Sometimes, the first unprovoked attack is a shock, and it's then that I think of that first day in the mine. I just try to remember that it's only words on here, and nowadays, it seems to be the done thing for someone to have a pop for no good reason. Yahoo forum being one of the worst, imo.

So, fortified by this background experience, I tend to muddle on, till the day I decide to pull out. I don't know the details of why folk have left today, but regretfully I have to admit that so many fora have the inevitable plonker who spoils it for the rest and some people don't stand for it.
 I just hope it wasn't me on this occasion, but, hey, life goes on, and I wish all the very best of fortune! :goodluck:

sean rua - the long distance kid.


----------



## kimbowbill (Feb 9, 2012)

sean rua said:


> I was a bit surprised by two members leaving, but I'm not long on here and don't really know the score.
> 
> As it happens, I was a miner and can still remember my first day down the pit.
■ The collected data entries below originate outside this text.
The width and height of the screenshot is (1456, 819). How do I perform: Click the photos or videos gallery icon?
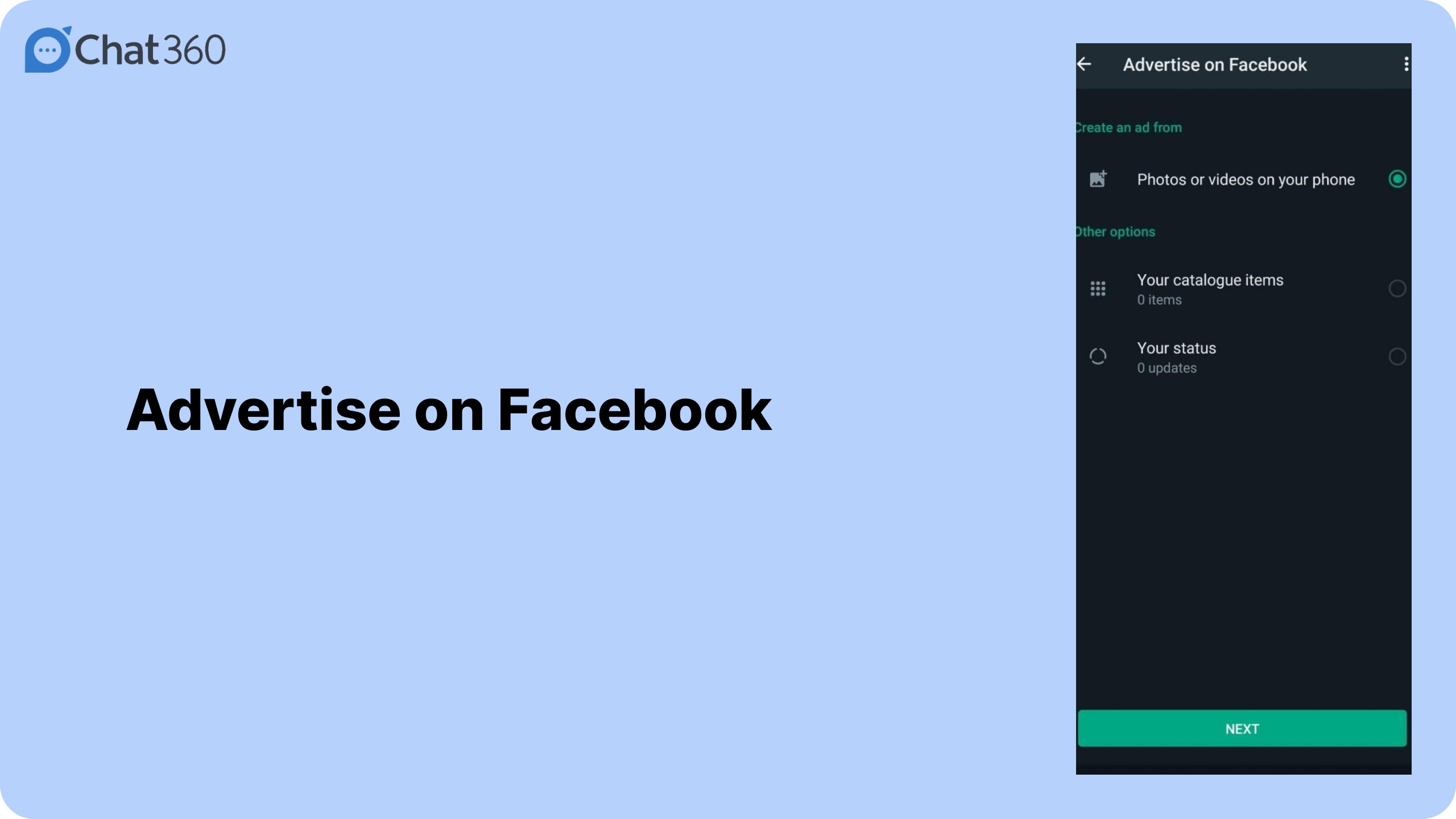pyautogui.click(x=1098, y=179)
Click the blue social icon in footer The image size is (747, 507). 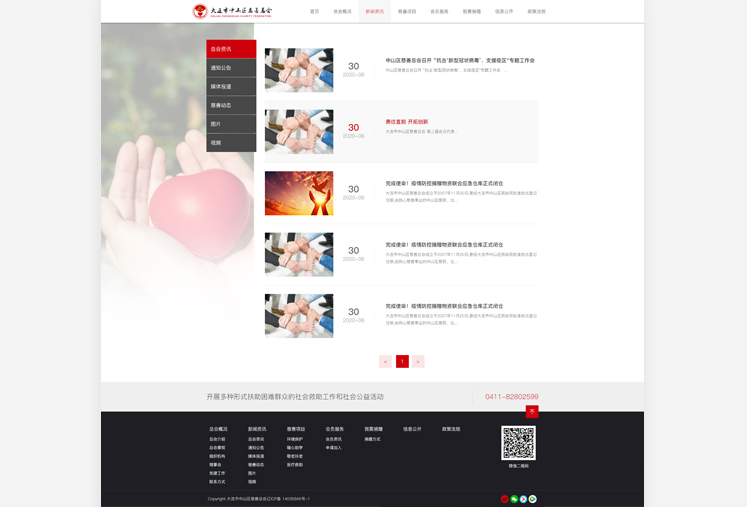point(523,499)
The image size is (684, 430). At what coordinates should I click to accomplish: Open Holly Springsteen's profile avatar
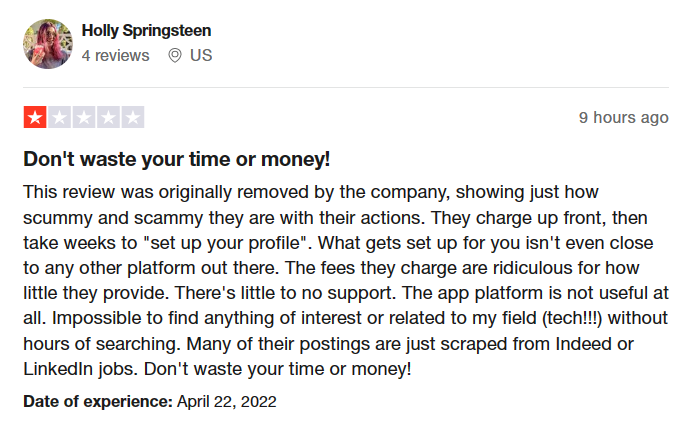(48, 44)
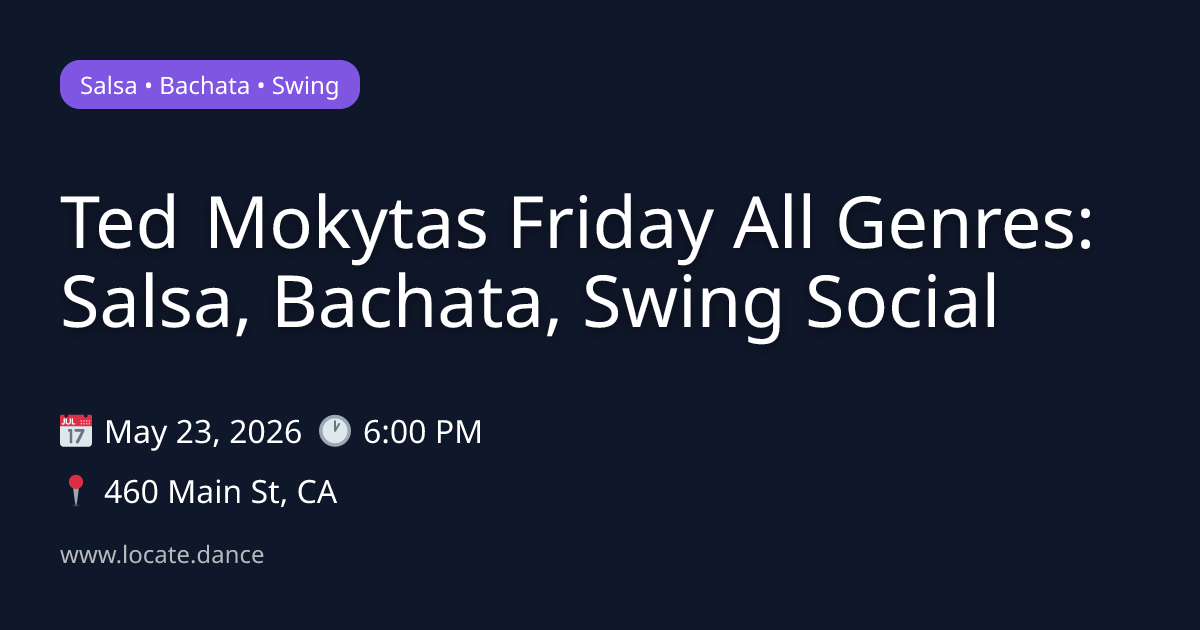
Task: Select the May 23, 2026 date text
Action: point(203,432)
I was a stranger in a strange place, and there were one or two hostile unfriendlies, but most of the guys were great.
> 
> ...



your ok, its wasn't you, your safe, it wasnt anyone in particular, its a number of things really, for both Mothman and Whitevan woman


----------



## sean rua (Feb 9, 2012)

Maybe it is the time of year.
I never feel great myself after months of dull grey winter.

Spring will come! 

and, :hammer: to SAD syndrome!


----------



## Viktor (Feb 9, 2012)

Good luck mate.


----------



## n brown (Feb 9, 2012)

trouble is a few of us might be thinking we've hit a nerve.my son has pointed out that if i don't use smilies  humour doesn't work,but surely thats not true,could say more on this subject but a bit worried about upsetting someone


----------



## Bigpeetee (Feb 9, 2012)

Could it be it's just gone past the full moon???

It's a shame that the good people are leaving. 

The bullies need a good kicking (web wise) cut them off.


----------



## Neckender (Feb 9, 2012)

Hey Up Mothman what am I going to do now I thought we were going together for world domination, I'll after se if owd Arthurs interested now.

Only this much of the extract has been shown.